* **OBJECTIVE**:
Repeat the part of the rows below that opens with the line containing "Activate the Select/Move Item arrow tool" and runs through the end of the rows, exactly as it appears, both ends included.

* **Word and element locating data**:
=====
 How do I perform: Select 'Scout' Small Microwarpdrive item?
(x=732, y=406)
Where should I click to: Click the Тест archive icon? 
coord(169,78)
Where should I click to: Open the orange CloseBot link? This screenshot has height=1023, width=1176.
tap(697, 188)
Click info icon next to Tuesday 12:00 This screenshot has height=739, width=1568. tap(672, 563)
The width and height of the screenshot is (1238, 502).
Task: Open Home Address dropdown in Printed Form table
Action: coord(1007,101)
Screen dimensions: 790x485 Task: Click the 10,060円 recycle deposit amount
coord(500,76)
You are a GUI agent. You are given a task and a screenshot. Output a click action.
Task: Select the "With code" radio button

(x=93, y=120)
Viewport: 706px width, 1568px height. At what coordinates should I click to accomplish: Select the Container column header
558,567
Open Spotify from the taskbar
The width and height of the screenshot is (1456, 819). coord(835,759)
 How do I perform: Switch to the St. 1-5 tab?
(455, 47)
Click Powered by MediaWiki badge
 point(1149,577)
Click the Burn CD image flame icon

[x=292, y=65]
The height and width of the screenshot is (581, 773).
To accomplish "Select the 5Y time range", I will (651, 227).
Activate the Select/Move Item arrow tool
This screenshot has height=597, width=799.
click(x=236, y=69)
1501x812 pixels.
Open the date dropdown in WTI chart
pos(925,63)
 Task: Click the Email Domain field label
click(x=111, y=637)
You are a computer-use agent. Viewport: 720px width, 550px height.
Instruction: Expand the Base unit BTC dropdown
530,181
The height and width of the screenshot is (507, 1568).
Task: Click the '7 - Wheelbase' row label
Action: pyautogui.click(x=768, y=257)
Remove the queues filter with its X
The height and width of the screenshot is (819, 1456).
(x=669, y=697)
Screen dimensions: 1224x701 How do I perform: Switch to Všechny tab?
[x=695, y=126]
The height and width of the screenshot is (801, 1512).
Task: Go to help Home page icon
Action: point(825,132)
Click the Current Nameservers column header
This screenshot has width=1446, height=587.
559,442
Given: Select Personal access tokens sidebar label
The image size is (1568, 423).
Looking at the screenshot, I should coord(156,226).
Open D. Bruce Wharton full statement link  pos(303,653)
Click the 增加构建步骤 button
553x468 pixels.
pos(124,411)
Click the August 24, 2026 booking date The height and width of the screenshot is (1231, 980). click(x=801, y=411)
=====
* **EXERCISE RESULT**:
Activate the Select/Move Item arrow tool
This screenshot has height=597, width=799.
click(x=236, y=69)
1501x812 pixels.
Open the date dropdown in WTI chart
pos(925,63)
 Task: Click the Email Domain field label
click(x=111, y=637)
You are a computer-use agent. Viewport: 720px width, 550px height.
Instruction: Expand the Base unit BTC dropdown
530,181
The height and width of the screenshot is (507, 1568).
Task: Click the '7 - Wheelbase' row label
Action: pyautogui.click(x=768, y=257)
Remove the queues filter with its X
The height and width of the screenshot is (819, 1456).
(x=669, y=697)
Screen dimensions: 1224x701 How do I perform: Switch to Všechny tab?
[x=695, y=126]
The height and width of the screenshot is (801, 1512).
Task: Go to help Home page icon
Action: point(825,132)
Click the Current Nameservers column header
This screenshot has width=1446, height=587.
559,442
Given: Select Personal access tokens sidebar label
The image size is (1568, 423).
Looking at the screenshot, I should coord(156,226).
Open D. Bruce Wharton full statement link  pos(303,653)
Click the 增加构建步骤 button
553x468 pixels.
pos(124,411)
Click the August 24, 2026 booking date The height and width of the screenshot is (1231, 980). click(x=801, y=411)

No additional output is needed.